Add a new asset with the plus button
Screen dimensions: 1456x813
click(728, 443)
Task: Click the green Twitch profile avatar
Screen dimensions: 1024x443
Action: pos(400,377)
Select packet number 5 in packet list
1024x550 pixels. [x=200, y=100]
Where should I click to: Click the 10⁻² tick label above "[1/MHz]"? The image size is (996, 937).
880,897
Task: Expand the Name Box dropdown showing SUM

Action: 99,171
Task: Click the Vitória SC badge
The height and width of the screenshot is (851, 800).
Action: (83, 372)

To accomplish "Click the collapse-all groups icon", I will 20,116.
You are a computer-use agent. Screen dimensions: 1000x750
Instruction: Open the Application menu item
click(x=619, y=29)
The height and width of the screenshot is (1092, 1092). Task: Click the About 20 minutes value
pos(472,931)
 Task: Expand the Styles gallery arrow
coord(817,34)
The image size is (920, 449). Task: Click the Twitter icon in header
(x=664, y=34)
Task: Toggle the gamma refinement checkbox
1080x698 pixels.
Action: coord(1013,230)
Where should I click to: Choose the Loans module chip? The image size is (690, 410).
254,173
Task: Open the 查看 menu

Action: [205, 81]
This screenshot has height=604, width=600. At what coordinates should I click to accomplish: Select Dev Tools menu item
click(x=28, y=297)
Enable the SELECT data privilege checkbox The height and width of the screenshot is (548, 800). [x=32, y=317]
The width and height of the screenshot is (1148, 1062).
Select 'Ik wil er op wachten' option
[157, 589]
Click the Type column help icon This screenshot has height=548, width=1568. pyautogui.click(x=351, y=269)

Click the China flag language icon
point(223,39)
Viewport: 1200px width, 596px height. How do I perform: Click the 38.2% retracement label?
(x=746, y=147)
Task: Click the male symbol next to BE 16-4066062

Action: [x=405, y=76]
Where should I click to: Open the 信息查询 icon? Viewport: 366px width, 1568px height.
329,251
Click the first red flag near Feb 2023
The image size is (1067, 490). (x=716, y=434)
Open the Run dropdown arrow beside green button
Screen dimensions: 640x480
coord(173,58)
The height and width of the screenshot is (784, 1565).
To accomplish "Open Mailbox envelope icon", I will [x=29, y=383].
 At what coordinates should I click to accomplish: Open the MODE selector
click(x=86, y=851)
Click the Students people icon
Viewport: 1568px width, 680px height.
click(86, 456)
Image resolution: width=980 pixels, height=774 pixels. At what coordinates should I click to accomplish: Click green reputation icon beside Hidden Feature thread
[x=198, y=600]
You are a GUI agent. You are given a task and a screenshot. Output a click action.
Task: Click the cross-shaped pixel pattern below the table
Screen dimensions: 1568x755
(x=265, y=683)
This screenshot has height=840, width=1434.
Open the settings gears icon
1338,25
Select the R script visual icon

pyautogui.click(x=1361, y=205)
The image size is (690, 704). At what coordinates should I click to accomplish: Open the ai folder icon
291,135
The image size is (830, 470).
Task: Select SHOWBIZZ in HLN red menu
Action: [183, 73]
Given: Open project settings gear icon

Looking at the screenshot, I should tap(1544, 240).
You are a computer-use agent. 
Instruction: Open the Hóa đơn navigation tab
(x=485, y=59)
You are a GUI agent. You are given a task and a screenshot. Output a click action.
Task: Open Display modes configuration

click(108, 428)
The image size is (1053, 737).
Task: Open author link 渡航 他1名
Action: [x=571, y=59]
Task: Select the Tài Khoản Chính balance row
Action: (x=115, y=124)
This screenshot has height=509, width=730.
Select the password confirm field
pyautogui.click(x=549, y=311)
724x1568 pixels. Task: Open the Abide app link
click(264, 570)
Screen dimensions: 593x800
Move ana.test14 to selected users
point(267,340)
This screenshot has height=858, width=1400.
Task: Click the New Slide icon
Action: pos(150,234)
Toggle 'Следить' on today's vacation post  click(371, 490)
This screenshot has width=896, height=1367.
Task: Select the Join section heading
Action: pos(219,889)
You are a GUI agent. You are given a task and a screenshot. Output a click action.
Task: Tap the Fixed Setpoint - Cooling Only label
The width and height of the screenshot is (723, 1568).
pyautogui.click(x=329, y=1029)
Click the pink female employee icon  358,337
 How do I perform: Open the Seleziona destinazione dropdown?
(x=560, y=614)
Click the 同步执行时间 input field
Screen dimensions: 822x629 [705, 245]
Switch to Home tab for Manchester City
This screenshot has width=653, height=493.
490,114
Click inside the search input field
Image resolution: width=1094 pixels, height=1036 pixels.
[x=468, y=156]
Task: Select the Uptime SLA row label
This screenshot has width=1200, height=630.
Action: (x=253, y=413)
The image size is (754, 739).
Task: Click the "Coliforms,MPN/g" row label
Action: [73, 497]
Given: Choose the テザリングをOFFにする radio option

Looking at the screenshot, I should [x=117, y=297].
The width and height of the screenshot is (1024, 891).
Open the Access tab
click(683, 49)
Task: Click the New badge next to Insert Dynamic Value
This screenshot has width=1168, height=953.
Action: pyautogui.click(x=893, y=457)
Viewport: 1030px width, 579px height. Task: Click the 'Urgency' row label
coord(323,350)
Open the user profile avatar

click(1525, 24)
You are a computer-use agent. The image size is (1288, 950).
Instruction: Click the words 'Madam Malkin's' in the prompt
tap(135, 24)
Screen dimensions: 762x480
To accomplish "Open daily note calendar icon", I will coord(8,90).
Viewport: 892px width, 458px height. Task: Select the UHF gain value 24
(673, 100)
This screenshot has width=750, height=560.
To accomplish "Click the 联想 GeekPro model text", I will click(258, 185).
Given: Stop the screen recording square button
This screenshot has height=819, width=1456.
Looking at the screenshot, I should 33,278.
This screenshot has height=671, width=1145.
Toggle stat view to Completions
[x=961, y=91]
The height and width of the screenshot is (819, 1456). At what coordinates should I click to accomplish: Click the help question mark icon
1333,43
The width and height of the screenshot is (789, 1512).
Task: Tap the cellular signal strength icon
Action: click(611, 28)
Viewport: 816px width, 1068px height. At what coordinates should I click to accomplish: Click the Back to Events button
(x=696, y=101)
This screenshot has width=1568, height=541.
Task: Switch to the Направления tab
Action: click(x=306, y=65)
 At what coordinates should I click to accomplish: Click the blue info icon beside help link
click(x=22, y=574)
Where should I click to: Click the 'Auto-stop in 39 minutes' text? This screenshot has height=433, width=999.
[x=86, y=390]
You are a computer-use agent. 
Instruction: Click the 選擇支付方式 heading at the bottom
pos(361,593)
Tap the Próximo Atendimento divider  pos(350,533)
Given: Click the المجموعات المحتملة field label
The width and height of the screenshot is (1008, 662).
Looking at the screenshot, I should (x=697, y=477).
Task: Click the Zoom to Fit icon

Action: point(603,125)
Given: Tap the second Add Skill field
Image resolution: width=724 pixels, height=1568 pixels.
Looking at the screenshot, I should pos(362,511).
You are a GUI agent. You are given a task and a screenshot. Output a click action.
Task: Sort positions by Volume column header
====
AIM OF THE TASK: Looking at the data above, return every line from the one with "Screen dimensions: 1456x813" down to the one with "Enable the SELECT", exactly and inclusively.

WRITTEN SOLUTION:
Screen dimensions: 1456x813
click(728, 443)
Task: Click the green Twitch profile avatar
Screen dimensions: 1024x443
Action: pos(400,377)
Select packet number 5 in packet list
1024x550 pixels. [x=200, y=100]
Where should I click to: Click the 10⁻² tick label above "[1/MHz]"? The image size is (996, 937).
880,897
Task: Expand the Name Box dropdown showing SUM

Action: 99,171
Task: Click the Vitória SC badge
The height and width of the screenshot is (851, 800).
Action: (83, 372)

To accomplish "Click the collapse-all groups icon", I will 20,116.
You are a computer-use agent. Screen dimensions: 1000x750
Instruction: Open the Application menu item
click(x=619, y=29)
The height and width of the screenshot is (1092, 1092). Task: Click the About 20 minutes value
pos(472,931)
 Task: Expand the Styles gallery arrow
coord(817,34)
The image size is (920, 449). Task: Click the Twitter icon in header
(x=664, y=34)
Task: Toggle the gamma refinement checkbox
1080x698 pixels.
Action: coord(1013,230)
Where should I click to: Choose the Loans module chip? The image size is (690, 410).
254,173
Task: Open the 查看 menu

Action: [205, 81]
This screenshot has height=604, width=600. At what coordinates should I click to accomplish: Select Dev Tools menu item
click(x=28, y=297)
Enable the SELECT data privilege checkbox The height and width of the screenshot is (548, 800). [x=32, y=317]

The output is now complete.